■ **Exercise prompt**
Restate, exactly as written, the entries below from the line that holds "You are a computer-use agent." through the line that holds "The image size is (926, 514).". Pictures are not part of the copy.

(Source records)
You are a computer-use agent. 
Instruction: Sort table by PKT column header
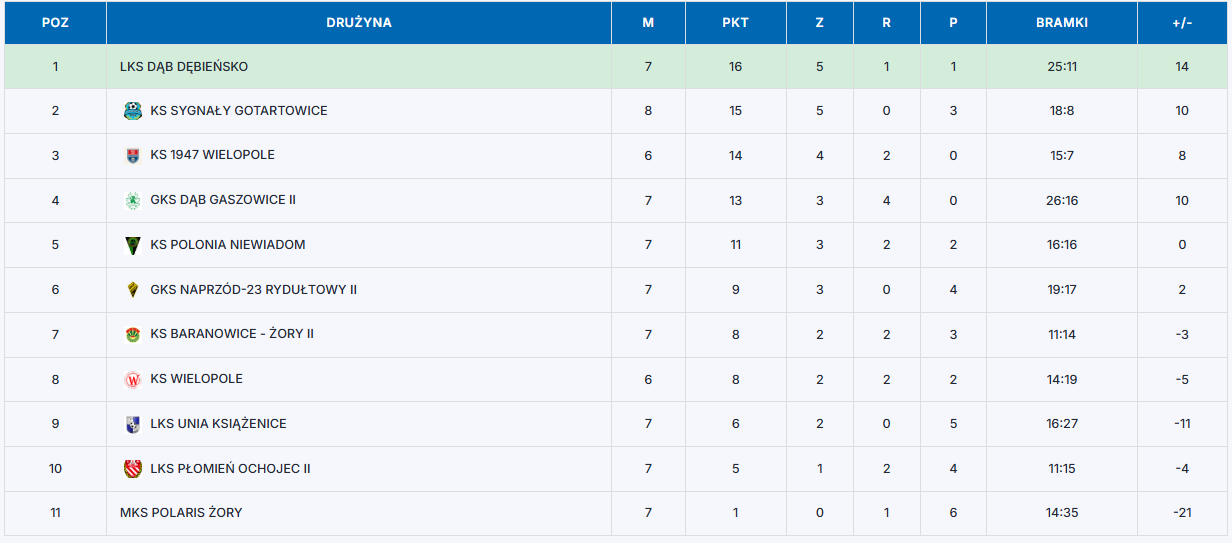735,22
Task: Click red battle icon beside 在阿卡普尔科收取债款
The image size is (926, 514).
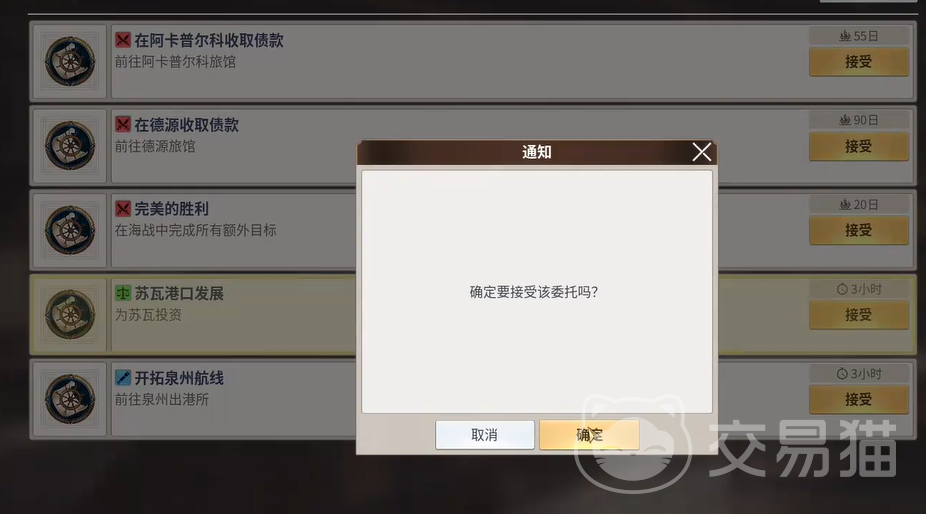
---
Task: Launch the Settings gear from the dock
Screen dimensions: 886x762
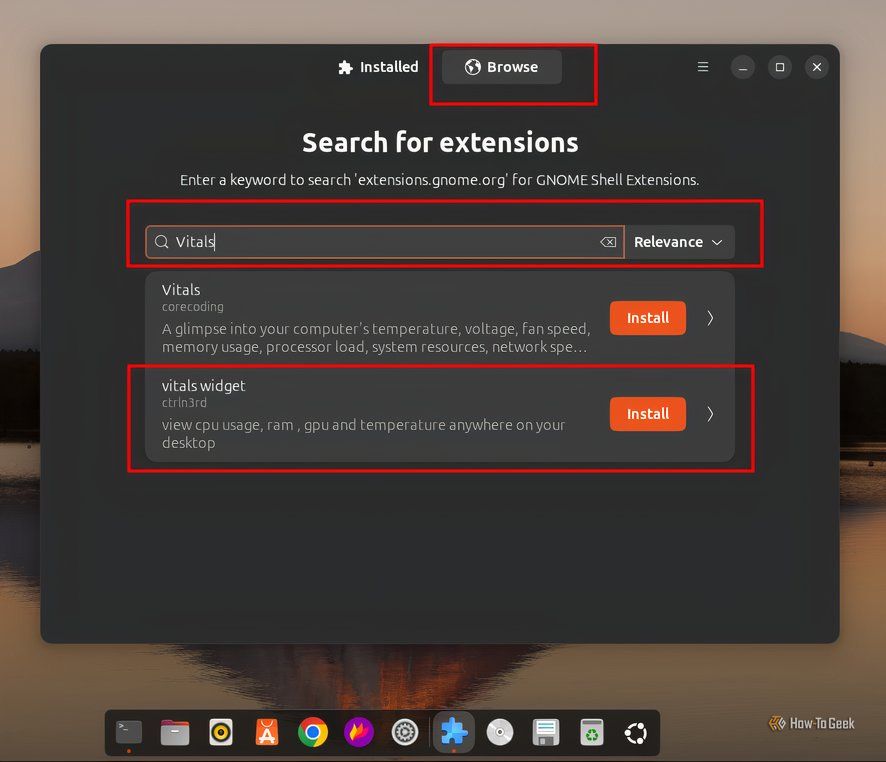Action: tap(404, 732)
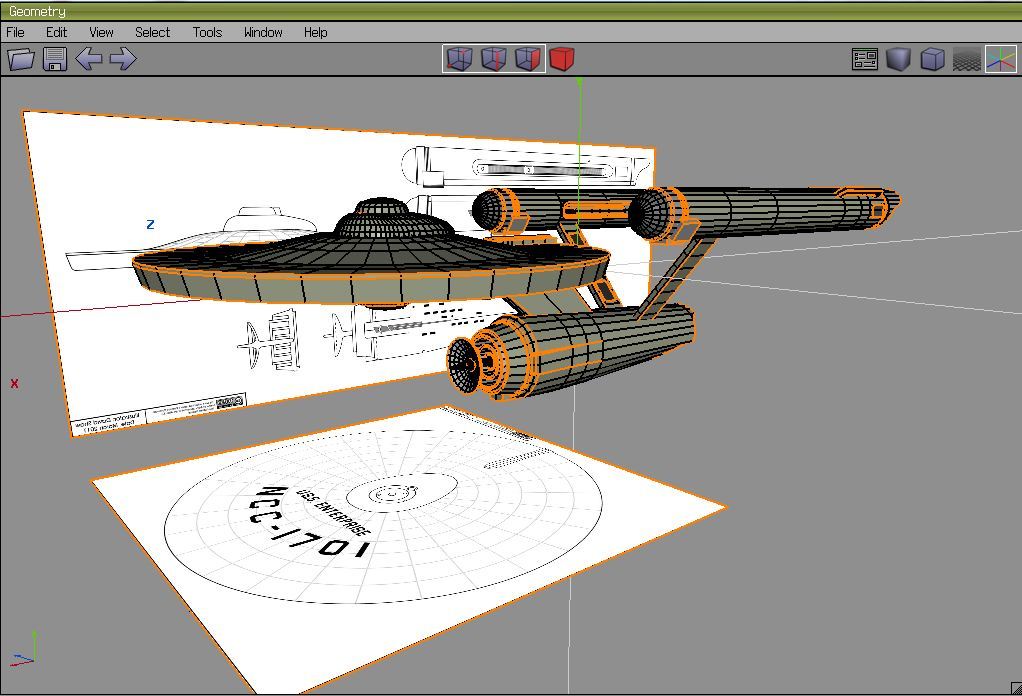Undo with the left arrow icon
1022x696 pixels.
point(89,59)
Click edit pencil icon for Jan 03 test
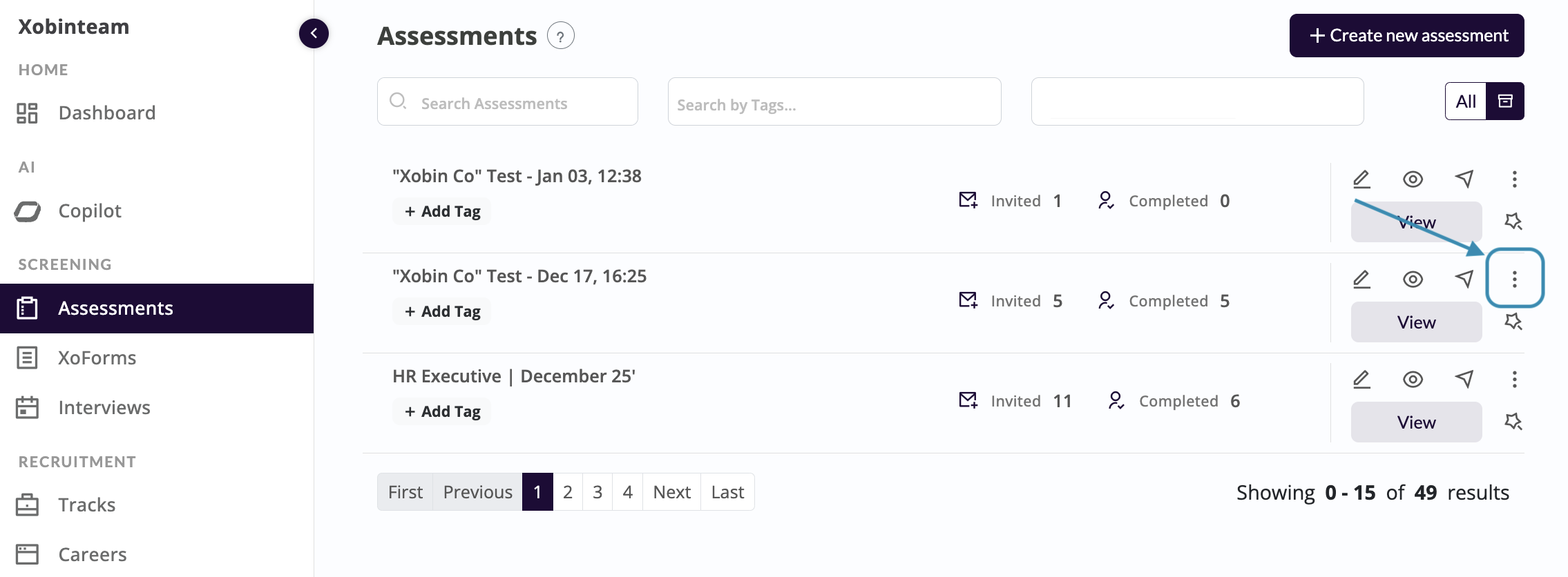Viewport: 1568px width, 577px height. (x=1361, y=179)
...
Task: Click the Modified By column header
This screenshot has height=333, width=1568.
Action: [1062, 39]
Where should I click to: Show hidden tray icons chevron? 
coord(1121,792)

■ **Solution below**
You are a computer-use agent. 
Instruction: Sort table by PKT column header
735,22
Task: Click red battle icon beside 在阿卡普尔科收取债款
The image size is (926, 514).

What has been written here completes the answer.